To do: Each line from the one containing "Switch to the 28 October tab" to the end of the entries below is to be set down exactly; the pictures are not.

Saved data entries
· · ·

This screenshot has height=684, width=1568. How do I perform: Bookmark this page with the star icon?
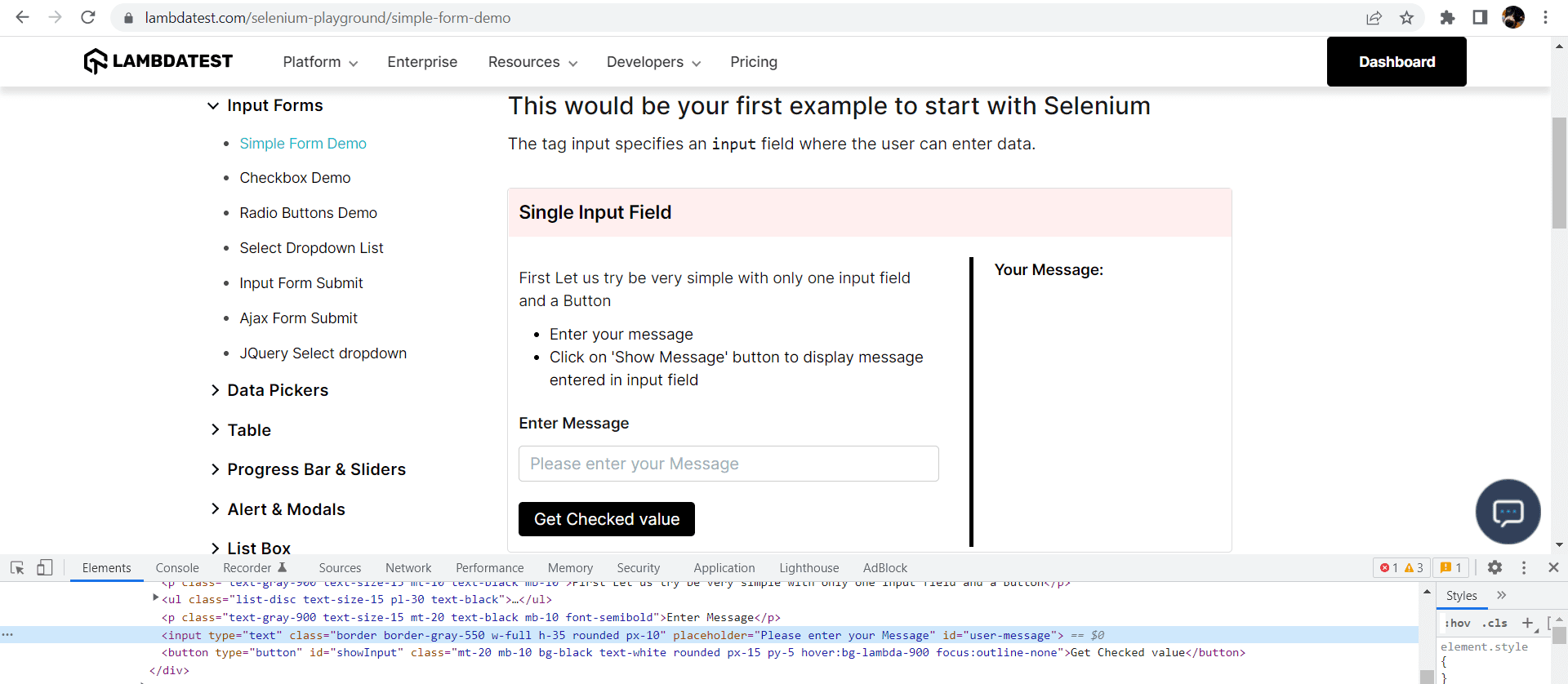pyautogui.click(x=1406, y=18)
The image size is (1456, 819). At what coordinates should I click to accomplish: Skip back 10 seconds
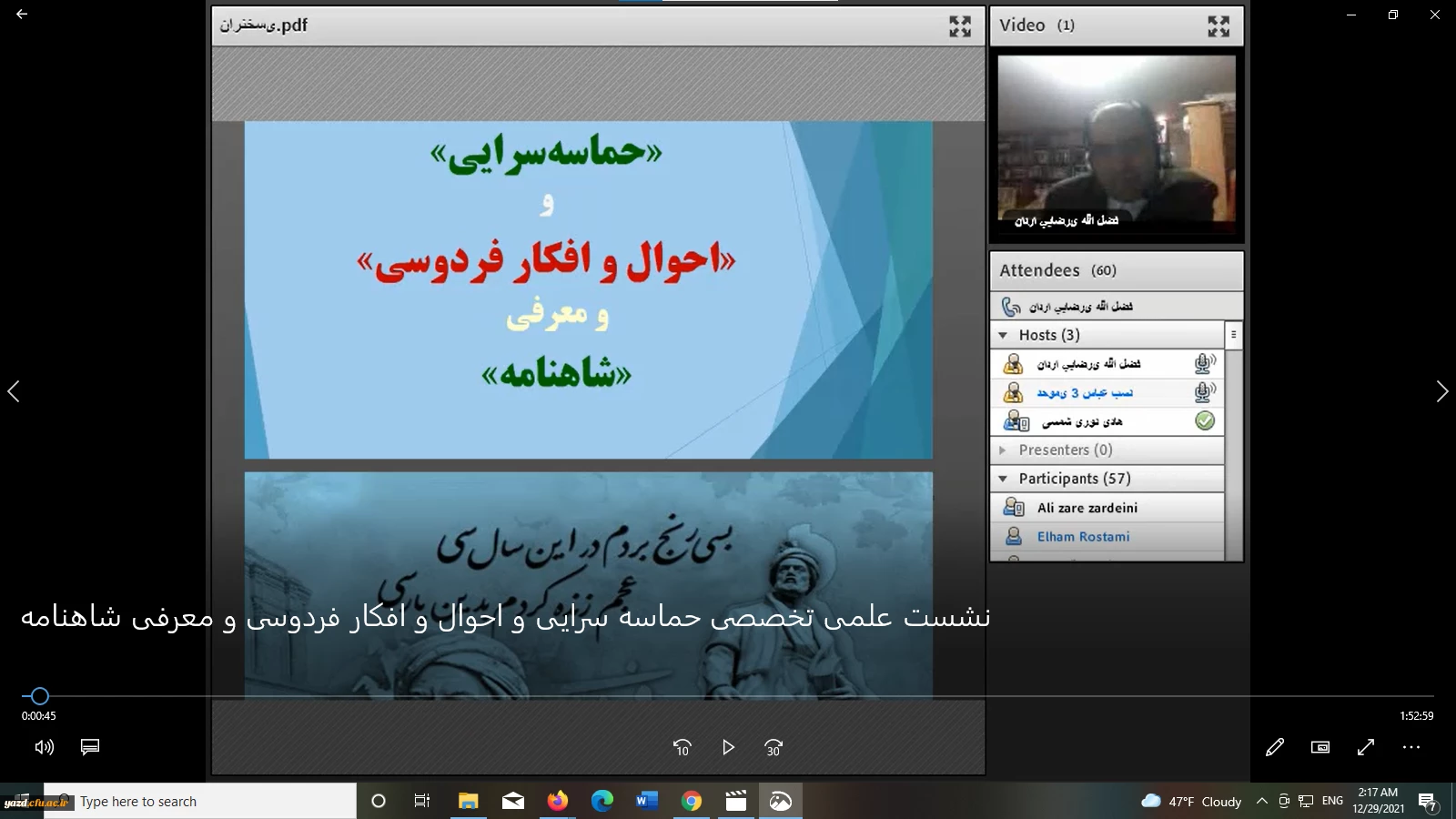(x=682, y=747)
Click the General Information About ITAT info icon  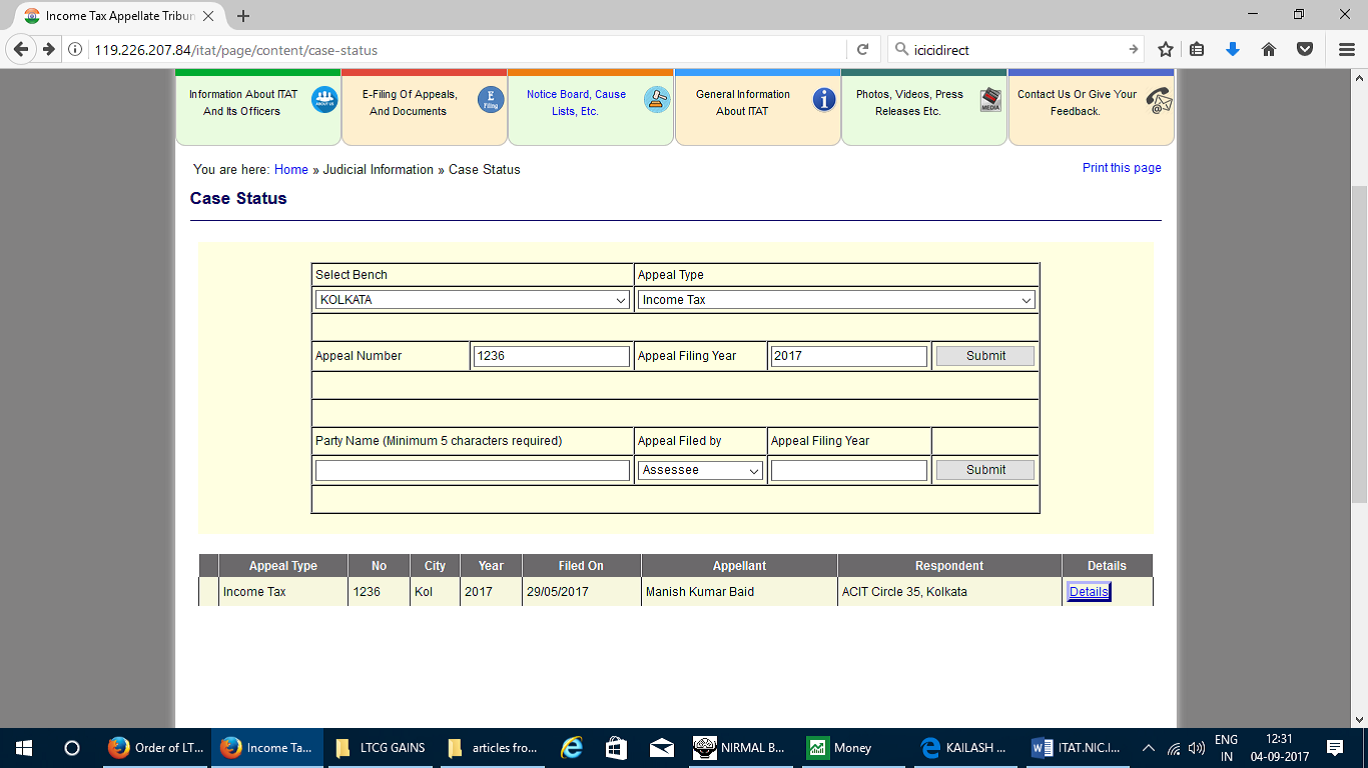tap(824, 100)
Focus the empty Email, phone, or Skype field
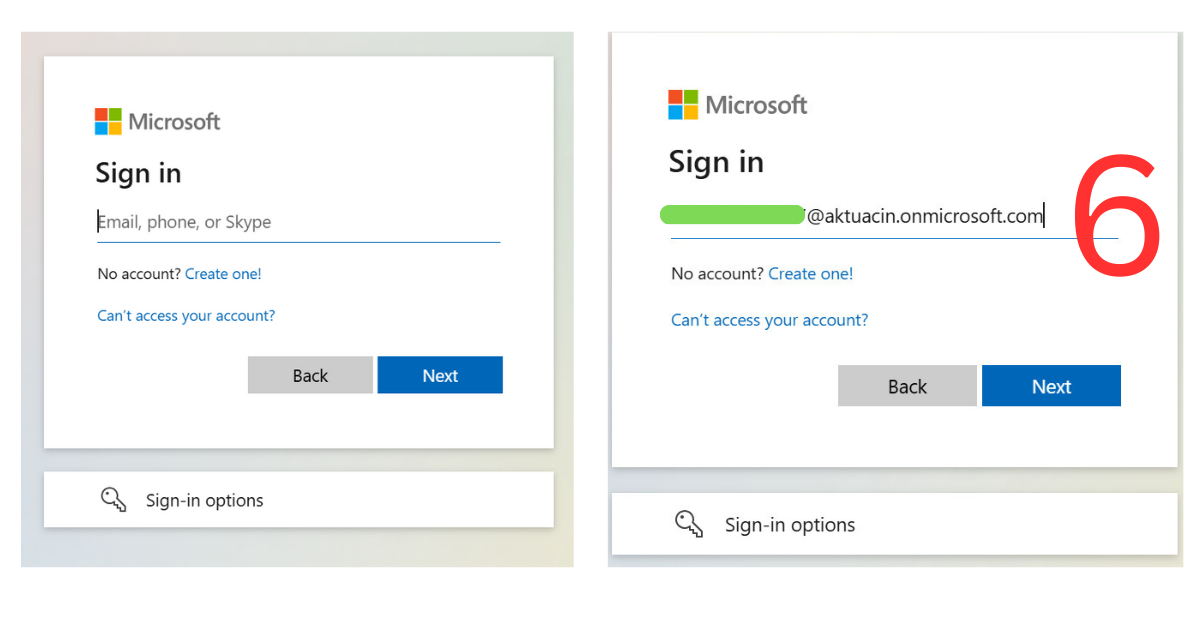Screen dimensions: 1200x630 click(298, 222)
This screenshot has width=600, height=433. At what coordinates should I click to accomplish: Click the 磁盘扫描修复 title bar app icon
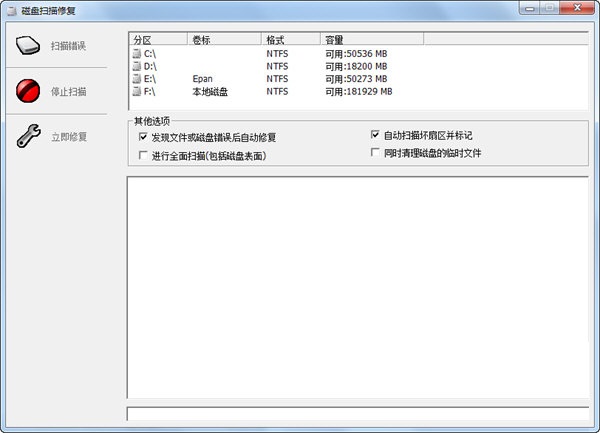coord(11,9)
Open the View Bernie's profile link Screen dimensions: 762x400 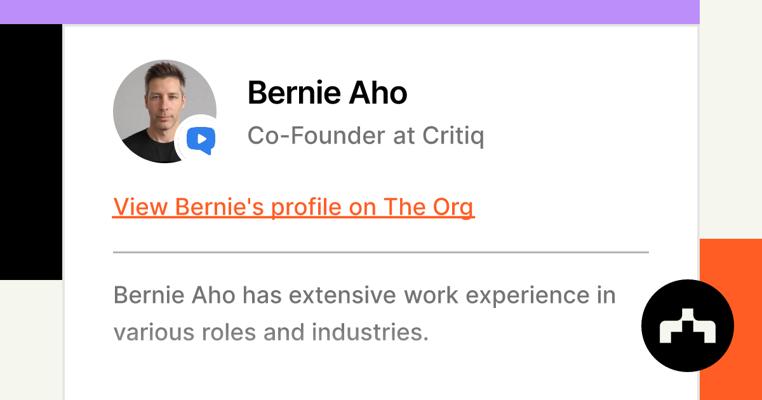(293, 207)
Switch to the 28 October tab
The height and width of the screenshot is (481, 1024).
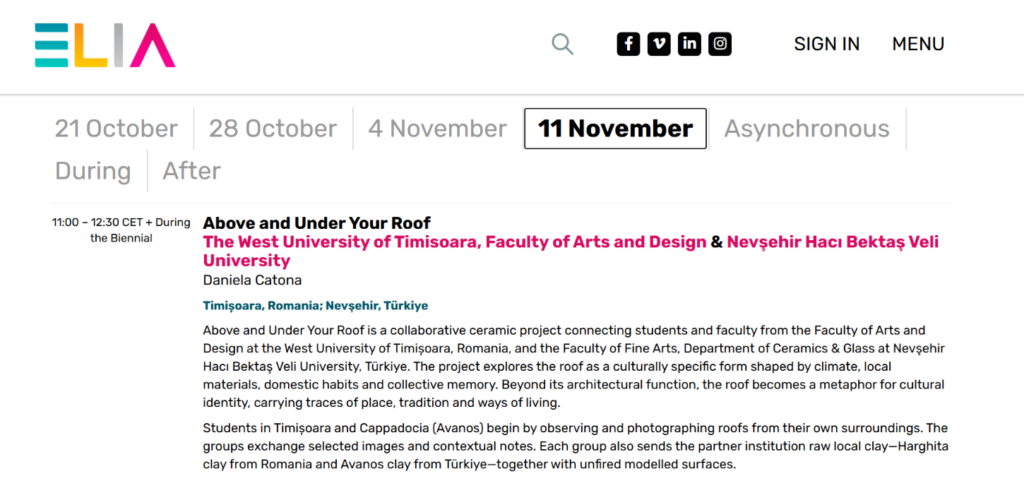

· · ·

Reply:
Switch to the 28 October tab
The height and width of the screenshot is (481, 1024).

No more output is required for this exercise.